Entries taken from a collection:
━━━━━━

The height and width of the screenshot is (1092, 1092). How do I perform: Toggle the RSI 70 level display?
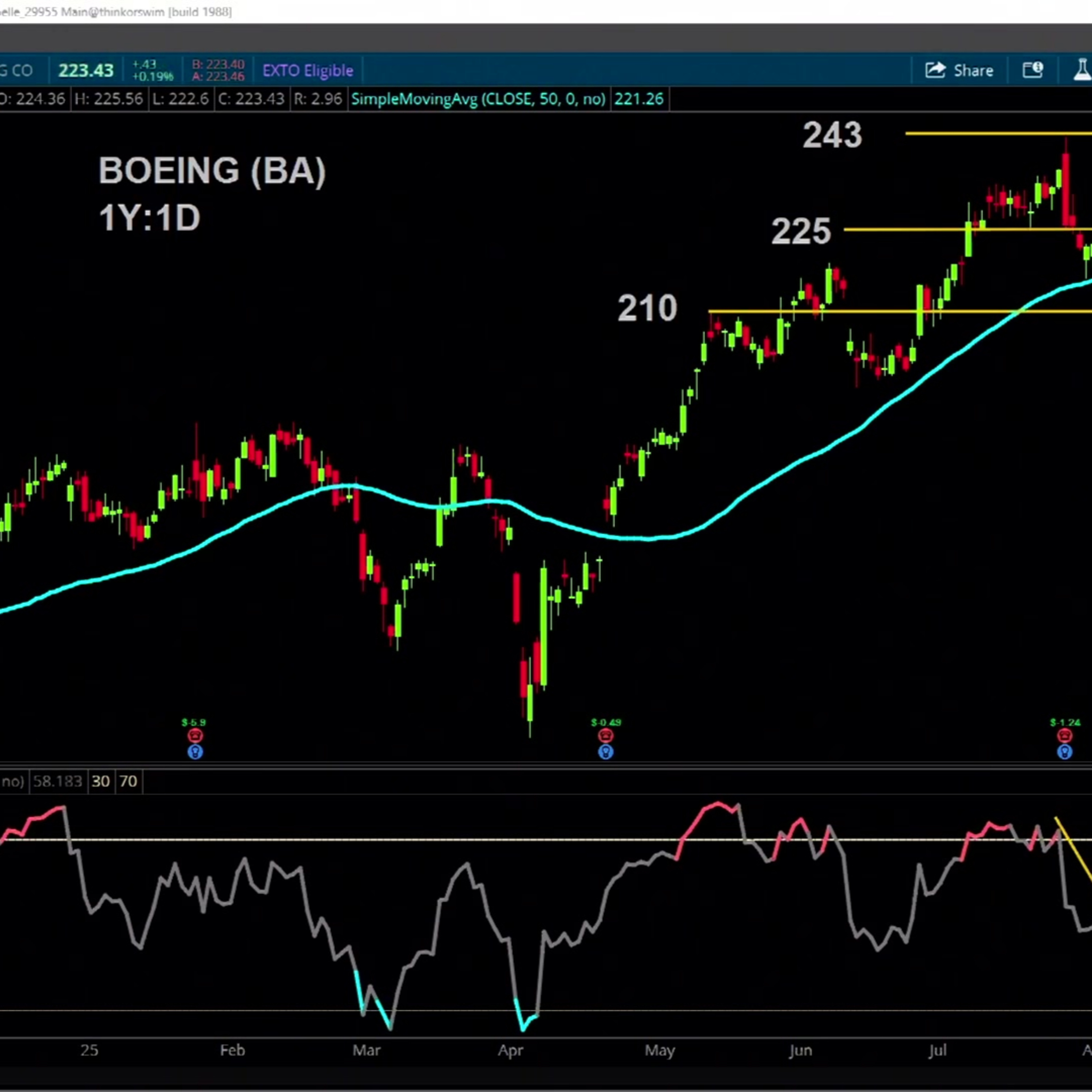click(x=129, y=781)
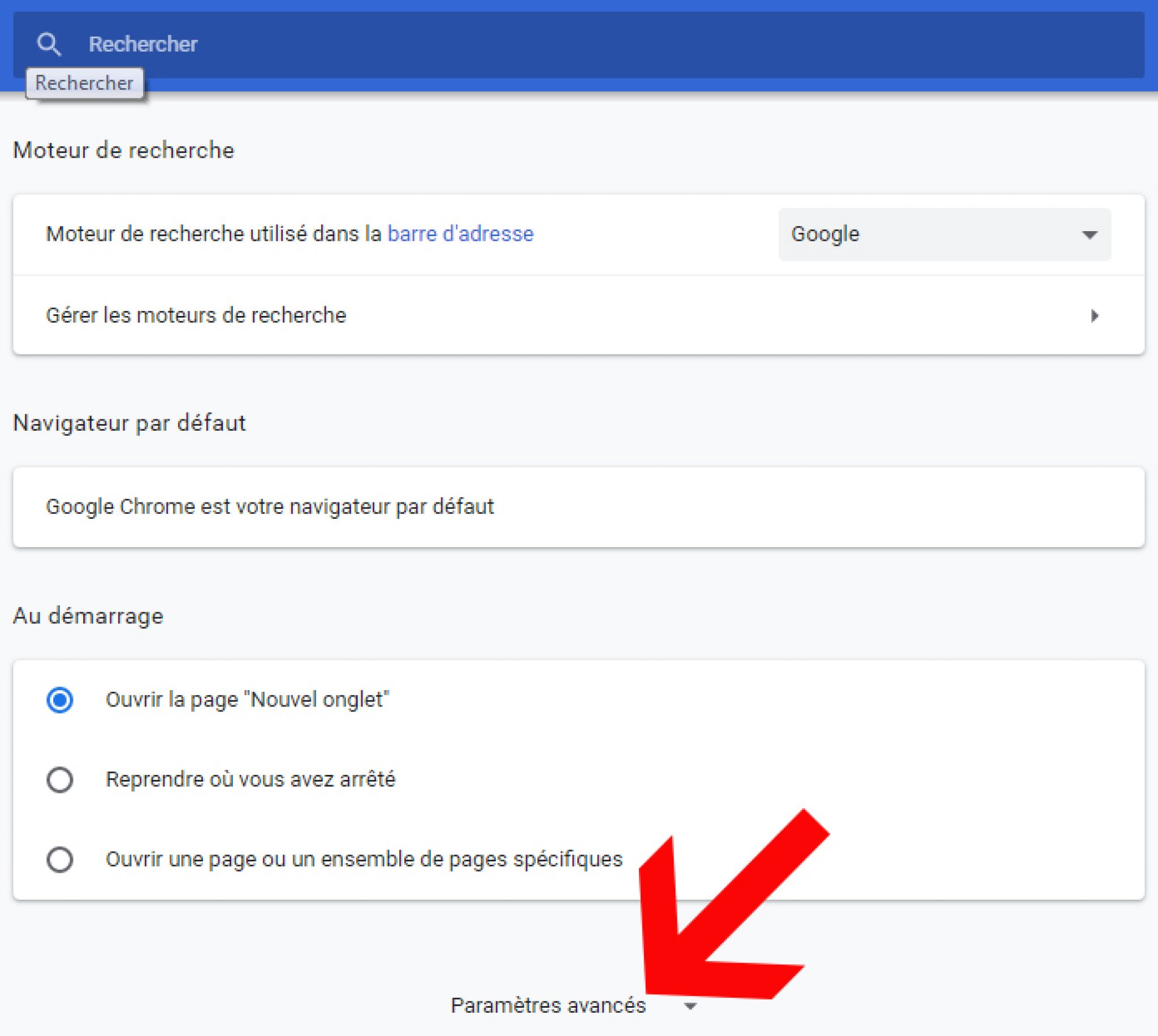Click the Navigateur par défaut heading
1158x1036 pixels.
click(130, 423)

━━━━━━

→ **Required work**: Every line of the data above is to be set down exactly; the pictures are not.

→ **Response box**:
The height and width of the screenshot is (1092, 1092). How do I perform: Toggle the RSI 70 level display?
click(x=129, y=781)
Click the Navigateur par défaut heading
1158x1036 pixels.
click(130, 423)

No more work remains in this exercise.